Something could still go wrong, but my risk assessment reduces uncertainty enough that if I decide to ski the run I have an acceptable level of confidence that I will arrive at the bottom of the run unhurt and unembarrassed.

I said a couple of important things, in that last sentence, about risk assessment: I
reduce uncertainty and I increase confidence.

Risk is inversely proportional to uncertainty. If something is 100% certain, there is 0% risk. If you have absolutely no idea of an outcome (0% certainty), then you are looking at 100% risk.

In my
previous post I contrasted a count, which gives you an exact number, with a measurement, which is an approximation. In other words, a measurement is a reduction in uncertainty. Not an elimination of uncertainty (and this is an important point!), but a reduction in uncertainty. The more accurate we can make the approximation, the more uncertainty we eliminate. But there is some point, as I emphasized in the previous post, at which a more accurate approximation becomes unnecessary and perhaps unjustifiably expensive.

One of the questions I asked at the end of that post is, “How do we measure things that we might think of as intangibles, such as risk and security?” The first step, which seems obvious but in practice is often overlooked, is to define the “intangible” as precisely as possible within the context that we plan to use it. The question is simple: What do you mean by “risk?” What do you mean by “security?” What do you mean by “quality?” What do you mean by “performance?”

The answer is not so simple. Or at least it shouldn’t be. You and your project team could – and should – spend one or several meetings just coming up with the answer to “What do we mean by…?” It’s an exercise that puts specifics around a fuzzy concept, and what you will find is that as you reduce ambiguity, you begin realizing that most of those specifics are measurable.

Douglas Hubbard defines this exercise as a clarification chain:

  1. If something is better or worse, then it is different in some relevant way.
  2. Differences are observable.
  3. If it is observable, it can be detected as an amount or range of possible amounts.
  4. If it can be detected as a range of possible amounts, it can be measured.
As you come up with measurable specifics, uncertainty is reduced and confidence is increased.

Here’s an example. How often have you heard the term “network agility?” Probably pretty close to the number of times you’ve listened to product pitches over the past five or so years, right? It’s a species of intangible commonly known as marketing fluff. We usually understand it to mean something like “the ability of the network to quickly adapt to change.”

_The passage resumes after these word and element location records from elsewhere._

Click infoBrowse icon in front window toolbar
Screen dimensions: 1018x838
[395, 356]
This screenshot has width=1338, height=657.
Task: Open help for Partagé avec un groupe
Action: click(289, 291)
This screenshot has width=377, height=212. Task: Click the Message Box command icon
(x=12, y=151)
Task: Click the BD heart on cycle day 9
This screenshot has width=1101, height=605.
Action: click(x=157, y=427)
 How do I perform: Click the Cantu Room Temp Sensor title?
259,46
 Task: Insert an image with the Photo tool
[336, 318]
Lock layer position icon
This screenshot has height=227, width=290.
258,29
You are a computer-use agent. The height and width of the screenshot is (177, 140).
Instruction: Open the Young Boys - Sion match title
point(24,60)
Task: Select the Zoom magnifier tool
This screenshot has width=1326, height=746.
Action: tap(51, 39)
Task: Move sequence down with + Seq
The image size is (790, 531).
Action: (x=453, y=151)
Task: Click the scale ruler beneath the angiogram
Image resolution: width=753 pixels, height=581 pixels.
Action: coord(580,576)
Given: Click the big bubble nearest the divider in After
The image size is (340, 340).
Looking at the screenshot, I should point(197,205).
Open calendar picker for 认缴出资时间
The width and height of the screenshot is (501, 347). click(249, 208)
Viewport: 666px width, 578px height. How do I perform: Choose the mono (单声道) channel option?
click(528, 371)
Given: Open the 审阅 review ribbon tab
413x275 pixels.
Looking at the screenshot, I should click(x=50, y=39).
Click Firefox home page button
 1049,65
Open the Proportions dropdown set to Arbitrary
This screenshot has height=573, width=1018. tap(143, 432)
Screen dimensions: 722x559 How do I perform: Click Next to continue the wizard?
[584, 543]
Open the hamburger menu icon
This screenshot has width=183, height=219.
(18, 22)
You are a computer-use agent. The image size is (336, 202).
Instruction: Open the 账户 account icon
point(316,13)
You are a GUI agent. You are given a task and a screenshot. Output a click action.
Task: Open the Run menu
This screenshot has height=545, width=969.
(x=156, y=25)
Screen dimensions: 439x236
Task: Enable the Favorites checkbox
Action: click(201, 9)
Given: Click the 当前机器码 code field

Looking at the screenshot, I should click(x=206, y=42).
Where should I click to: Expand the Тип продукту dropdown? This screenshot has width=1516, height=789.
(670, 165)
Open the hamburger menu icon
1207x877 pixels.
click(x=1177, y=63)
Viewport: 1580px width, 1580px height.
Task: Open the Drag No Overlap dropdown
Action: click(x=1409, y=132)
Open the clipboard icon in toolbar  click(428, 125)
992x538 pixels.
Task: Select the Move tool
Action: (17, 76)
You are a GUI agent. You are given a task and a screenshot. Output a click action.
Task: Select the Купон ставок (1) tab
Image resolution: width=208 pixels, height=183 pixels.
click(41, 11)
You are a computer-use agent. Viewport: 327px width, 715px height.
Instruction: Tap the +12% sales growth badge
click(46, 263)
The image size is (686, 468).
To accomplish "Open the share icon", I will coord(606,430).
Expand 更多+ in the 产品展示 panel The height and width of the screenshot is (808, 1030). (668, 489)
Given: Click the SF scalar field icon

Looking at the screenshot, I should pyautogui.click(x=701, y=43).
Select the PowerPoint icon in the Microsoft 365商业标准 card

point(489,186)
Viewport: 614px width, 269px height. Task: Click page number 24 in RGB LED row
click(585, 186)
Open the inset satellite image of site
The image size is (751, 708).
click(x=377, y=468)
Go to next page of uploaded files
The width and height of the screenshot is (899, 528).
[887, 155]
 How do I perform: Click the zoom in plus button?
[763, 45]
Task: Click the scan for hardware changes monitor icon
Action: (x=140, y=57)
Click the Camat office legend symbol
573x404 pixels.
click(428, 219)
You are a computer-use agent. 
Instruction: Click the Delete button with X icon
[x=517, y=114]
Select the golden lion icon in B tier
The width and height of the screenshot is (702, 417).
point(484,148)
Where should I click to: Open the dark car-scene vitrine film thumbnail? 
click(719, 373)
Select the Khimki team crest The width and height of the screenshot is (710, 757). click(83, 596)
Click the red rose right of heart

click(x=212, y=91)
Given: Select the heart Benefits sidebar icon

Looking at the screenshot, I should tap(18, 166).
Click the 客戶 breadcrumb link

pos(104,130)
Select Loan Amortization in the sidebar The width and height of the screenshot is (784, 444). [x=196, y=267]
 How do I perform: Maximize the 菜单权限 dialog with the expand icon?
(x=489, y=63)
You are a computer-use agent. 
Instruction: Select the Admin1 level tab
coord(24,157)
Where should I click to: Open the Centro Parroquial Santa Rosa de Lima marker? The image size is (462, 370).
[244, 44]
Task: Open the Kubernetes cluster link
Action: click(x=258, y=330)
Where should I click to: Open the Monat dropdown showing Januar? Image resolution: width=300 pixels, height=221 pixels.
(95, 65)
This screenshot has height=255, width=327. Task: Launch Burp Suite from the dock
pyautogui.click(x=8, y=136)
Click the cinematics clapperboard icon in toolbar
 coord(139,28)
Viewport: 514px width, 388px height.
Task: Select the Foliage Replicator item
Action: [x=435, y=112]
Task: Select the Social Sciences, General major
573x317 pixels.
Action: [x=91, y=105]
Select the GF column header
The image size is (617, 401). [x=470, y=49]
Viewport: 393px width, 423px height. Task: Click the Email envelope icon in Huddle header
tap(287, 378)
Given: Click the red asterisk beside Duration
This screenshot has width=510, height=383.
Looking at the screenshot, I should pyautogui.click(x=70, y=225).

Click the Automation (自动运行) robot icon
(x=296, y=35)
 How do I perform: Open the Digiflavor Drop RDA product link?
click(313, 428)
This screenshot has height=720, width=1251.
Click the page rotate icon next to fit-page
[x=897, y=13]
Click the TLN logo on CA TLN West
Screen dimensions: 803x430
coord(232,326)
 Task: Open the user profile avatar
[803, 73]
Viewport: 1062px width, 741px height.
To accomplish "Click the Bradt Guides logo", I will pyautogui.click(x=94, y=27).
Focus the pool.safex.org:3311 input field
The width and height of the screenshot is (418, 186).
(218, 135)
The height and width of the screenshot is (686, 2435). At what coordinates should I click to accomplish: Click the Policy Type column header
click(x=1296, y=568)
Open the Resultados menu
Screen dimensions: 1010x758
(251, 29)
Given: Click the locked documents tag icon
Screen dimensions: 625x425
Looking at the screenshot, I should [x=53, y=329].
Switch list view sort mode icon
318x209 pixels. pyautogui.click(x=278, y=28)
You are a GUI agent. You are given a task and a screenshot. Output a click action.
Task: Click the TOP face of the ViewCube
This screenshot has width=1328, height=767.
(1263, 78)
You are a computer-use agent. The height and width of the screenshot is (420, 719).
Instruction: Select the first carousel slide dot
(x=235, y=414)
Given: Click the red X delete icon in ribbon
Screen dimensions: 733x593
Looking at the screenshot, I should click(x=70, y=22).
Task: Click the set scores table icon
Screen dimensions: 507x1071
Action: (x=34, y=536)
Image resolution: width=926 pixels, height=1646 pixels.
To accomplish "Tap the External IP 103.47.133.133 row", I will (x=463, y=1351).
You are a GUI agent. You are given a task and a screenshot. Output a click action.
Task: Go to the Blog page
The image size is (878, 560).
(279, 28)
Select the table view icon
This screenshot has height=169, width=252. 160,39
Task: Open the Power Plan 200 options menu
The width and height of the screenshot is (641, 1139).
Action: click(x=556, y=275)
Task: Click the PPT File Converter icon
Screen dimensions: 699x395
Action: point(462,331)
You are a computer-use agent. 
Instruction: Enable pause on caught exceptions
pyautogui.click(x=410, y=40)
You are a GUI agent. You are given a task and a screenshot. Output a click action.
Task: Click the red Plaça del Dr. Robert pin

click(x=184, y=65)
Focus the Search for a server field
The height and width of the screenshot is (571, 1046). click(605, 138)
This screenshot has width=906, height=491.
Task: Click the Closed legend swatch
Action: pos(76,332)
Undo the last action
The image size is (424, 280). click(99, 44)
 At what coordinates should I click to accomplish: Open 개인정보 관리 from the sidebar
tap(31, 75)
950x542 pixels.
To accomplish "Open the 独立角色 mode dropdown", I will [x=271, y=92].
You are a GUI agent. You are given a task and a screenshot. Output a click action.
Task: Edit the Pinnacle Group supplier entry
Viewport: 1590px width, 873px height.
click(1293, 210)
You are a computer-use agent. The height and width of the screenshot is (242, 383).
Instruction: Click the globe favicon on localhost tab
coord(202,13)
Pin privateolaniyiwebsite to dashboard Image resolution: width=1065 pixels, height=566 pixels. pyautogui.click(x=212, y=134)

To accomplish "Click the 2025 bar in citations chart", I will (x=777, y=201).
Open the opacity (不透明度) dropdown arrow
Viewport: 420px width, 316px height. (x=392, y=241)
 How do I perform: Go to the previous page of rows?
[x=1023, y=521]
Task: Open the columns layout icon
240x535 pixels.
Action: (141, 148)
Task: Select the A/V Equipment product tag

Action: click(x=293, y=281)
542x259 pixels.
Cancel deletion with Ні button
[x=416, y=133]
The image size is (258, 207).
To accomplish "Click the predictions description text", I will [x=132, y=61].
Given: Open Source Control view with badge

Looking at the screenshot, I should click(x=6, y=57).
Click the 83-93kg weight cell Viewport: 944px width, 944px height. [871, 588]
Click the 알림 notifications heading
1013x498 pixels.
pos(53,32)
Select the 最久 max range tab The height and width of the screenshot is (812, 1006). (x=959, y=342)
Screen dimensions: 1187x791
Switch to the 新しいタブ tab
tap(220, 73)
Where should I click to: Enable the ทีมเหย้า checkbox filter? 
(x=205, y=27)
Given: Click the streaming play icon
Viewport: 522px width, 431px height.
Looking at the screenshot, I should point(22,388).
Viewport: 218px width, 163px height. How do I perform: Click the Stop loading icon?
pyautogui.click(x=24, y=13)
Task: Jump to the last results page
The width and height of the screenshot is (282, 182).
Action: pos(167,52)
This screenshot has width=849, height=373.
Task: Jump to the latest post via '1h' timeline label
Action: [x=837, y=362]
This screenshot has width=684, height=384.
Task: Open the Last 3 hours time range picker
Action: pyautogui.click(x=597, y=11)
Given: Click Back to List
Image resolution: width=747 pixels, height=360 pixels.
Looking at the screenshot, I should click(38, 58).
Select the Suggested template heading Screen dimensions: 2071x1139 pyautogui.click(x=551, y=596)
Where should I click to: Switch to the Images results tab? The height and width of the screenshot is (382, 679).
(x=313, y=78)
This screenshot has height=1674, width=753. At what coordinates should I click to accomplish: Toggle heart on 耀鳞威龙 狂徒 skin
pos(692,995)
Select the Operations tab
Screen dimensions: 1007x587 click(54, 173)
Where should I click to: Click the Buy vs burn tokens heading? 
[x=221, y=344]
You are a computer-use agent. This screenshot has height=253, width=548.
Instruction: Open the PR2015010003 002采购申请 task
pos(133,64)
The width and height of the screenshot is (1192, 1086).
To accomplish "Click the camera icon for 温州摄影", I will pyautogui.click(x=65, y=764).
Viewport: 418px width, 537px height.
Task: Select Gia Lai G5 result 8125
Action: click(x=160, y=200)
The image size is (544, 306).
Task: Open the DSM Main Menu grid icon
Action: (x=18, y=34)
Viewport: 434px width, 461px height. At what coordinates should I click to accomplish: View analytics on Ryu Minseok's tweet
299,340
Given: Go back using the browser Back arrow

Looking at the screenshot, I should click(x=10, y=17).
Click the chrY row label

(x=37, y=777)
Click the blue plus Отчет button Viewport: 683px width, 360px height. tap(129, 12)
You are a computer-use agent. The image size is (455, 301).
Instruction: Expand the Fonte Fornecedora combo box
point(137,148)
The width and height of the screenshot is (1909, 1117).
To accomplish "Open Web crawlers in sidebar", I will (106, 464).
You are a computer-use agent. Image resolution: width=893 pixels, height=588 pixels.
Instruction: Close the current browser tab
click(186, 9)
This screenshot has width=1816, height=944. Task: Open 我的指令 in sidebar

Okay, how do we quantify “quickly” as a difference between what we have and what the product will do for us? Days versus weeks? Hours versus days? Seconds versus hours?

What does “adapt” mean? Does it mean the network can continue meeting certain performance benchmarks under variable application demands? What are those benchmarks? What are the characteristics of the variable application demands? Notice that digging a little deeper gets us closer to things that can be measured.

And what does “change” mean? Network anomalies? What kind of anomalies? Does it mean adding and modifying a virtualization overlays like VXLAN or SD-WAN? Does it mean a new kind of security threat?

Asking progressively more detailed questions about how a product might improve the agility of your particular network can help you (assuming you see potential business value) design and run a proof of concept trial with specific expectations defining success. The PoC results, in turn, give you the data you need to go into the boardroom and answer the pointed business questions of “What are the benefits?” and “What are the risks?”

But you’re going to be asked an even more difficult question: What is your confidence level that your benefit and risk projections are correct?

What the heck is a confidence level, and how do you determine it? Or as I asked it in my previous post, how do we know a measurement is close enough? I’ll address that in my next post.

In the meantime, I’ve promised myself that this past season – cut short by coronavirus concerns – will be the last season that I don’t get my skis on. A Colorado winter is a terrible thing to waste, so I’ve got some knee exercises to get to.